This column has more questions than answers. However, one thing is certain. As states and cities try to attract top notch employers, one of their highest priorities is making their health care costs competitive.
Table 1 is compiled from E-Healthinsurance.com data for a hypothetical family with parents born in 1970 and 1972 and two children born in 2000. None are smokers or enrolled in college. For each state, a random zip code was picked in the state’s capitol city for the family’s address.
The federal government designates policies as Platinum, Gold, Silver, Bronze and Basic. The plan for this column was to compare Gold and Silver policies in a number of markets and have uniform comparisons. This isn’t possible. While Gold policies in each market were superior to Silver policies, there is almost no uniformity for Gold policies in different markets. There are large variations in deductibles, co-insurance and maximum out of pocket costs.
All policies have prescription drugs included. Because of close similarity of these plans, drug copays aren’t listed. Silver policies were also calculated. Since the results mirrored the Gold level policies, the Silver data isn’t included.
States are listed in order of their monthly premium cost. The “Maximum patient out of pocket annual” value includes 12 monthly premiums, the annual deductible and co-insurance. The “Annual deductible” are the first dollars paid for health care. Some policies have “Co-insurance”. In the Kansas example, after the deductible is paid, the patient pays 20% of medical costs up to the “Annual out of pocket maximum for the family”. Summarizing the Kansas policy, the patient pays the first $3,500 of medical costs. Then the family pays 20% of their next costs until they have paid $10,000. After that, their policy covers the rest of the family’s medical expenses for that year.

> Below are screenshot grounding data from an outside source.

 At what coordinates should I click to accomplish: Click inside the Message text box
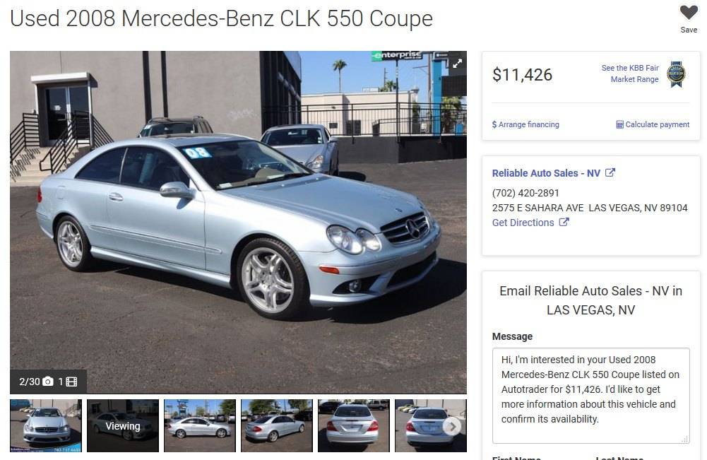[x=590, y=396]
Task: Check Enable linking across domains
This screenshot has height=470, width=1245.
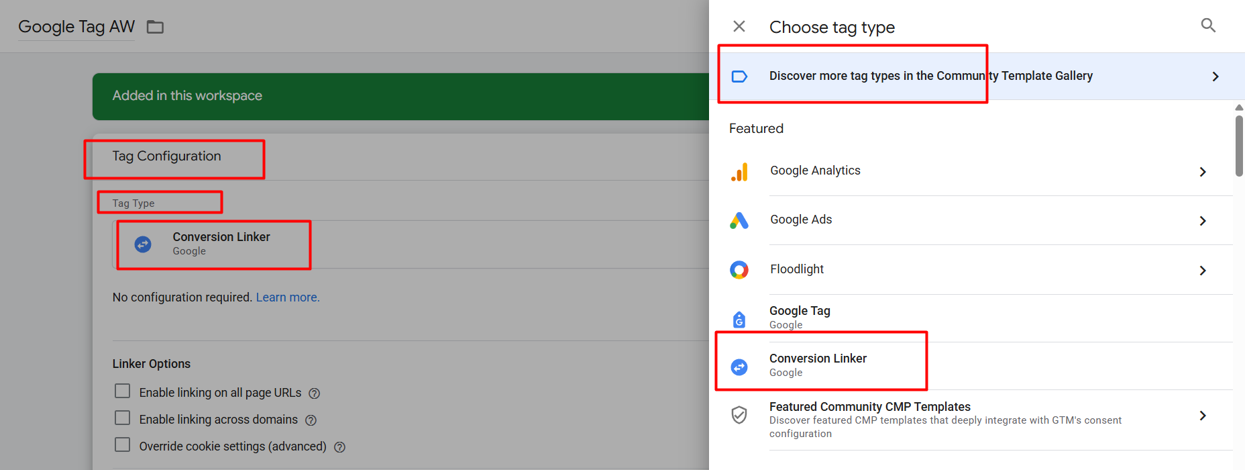Action: (122, 418)
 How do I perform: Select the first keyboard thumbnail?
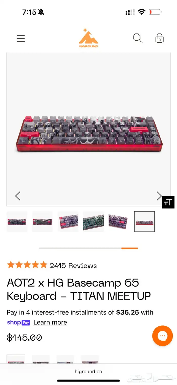coord(17,221)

The Minnesota policy has a $2,000 deductible and then pays all costs. The only way to reach their policy’s “Annual out-of-pocket maximum is to have dozens of doctor visits and prescription copays. Few families will reach the “Maximum patient out-of-pocket annual costs”.
While policy variations make it difficult to do city-to-city comparisons, the goal here is not to split hairs on features. The most important question is why insuring a family in St. Paul, Minnesota costs less than half as much as if the same family lived in Madison, Wisconsin or Indianapolis, Indiana; cities with similar climate and demographics.
According to the Department of Commerce, the Twin Cities market has the nation’s lowest health insurance costs. Minnesota officials credit two things for their ranking. First, competitive markets bring lower rates. St. Paul and Minneapolis have many providers and lower rates than Rochester, Minnesota where the Mayo Clinic dominates the insurance market. Second, Minnesota officials point out that they are one of sixteen states that can regulate their market and not allow selling what they believe are overpriced policies. They have used this power to disallow sales of some plans.
As far as competition, Madison and Indianapolis both have highly competitive health insurance markets with a number of HMOs. Madison’s is not exactly a tight clique working in concert. Physicians Plus is struggling and is in almost open warfare with Unity Health Insurance. All the other cities in Table 1 had relatively few options on the e-healthinsurance.com website.
What may have more impact is the states with a * did not take advantage of the federal government’s offer to cover 100% of Medicaid costs. With the exception of Kansas, states that accepted the Medicaid expansion have significantly lower insurance costs.
Medicaid was originally a state funded program that over time was taken over by the federal government. Unfortunately, their funding has not kept pace with costs and many low-income people aren’t covered.
Health care providers typically pass on 30 percent of uncollected costs of treating Medicaid patients to their state government. The rest is absorbed and eventually passed on as higher health insurance costs.
Even with these advantages, many hospitals in states accepting the federal government’s Medicaid expansion are not expecting a huge windfall. They are assuming previously uninsured people will now see doctors and find undiagnosed health issues that aren’t covered by Medicaid. Hospitals will treat these and absorb some of the costs the Medicaid expansion covers.
Looking at the list of premiums and out-of-pocket costs, competition and taking advantage of the Medicaid expansion seem to have significant impacts on health insurance premiums. Yet, these can’t explain all the cost differences. Some other factors that may play into the costs:
- Are Minnesota residents healthier and require less health care than people in neighboring states?
- Is Minnesota’s health care system more efficient?
The differences in health care costs are real and significant. Obamacare has forced transparency and high cost states will need to figure out how to match Minnesota’s rates. For a company paying employee health insurance costs considering expansion or relocation in the Midwest, states like Wisconsin and Indiana drop right off the radar.
While these states focus on nickel and dime tax cuts, the 800-pound gorilla in the kitchen are their exorbitant health care costs. Becoming competitive means turning the questions in this column into solutions and implementing them.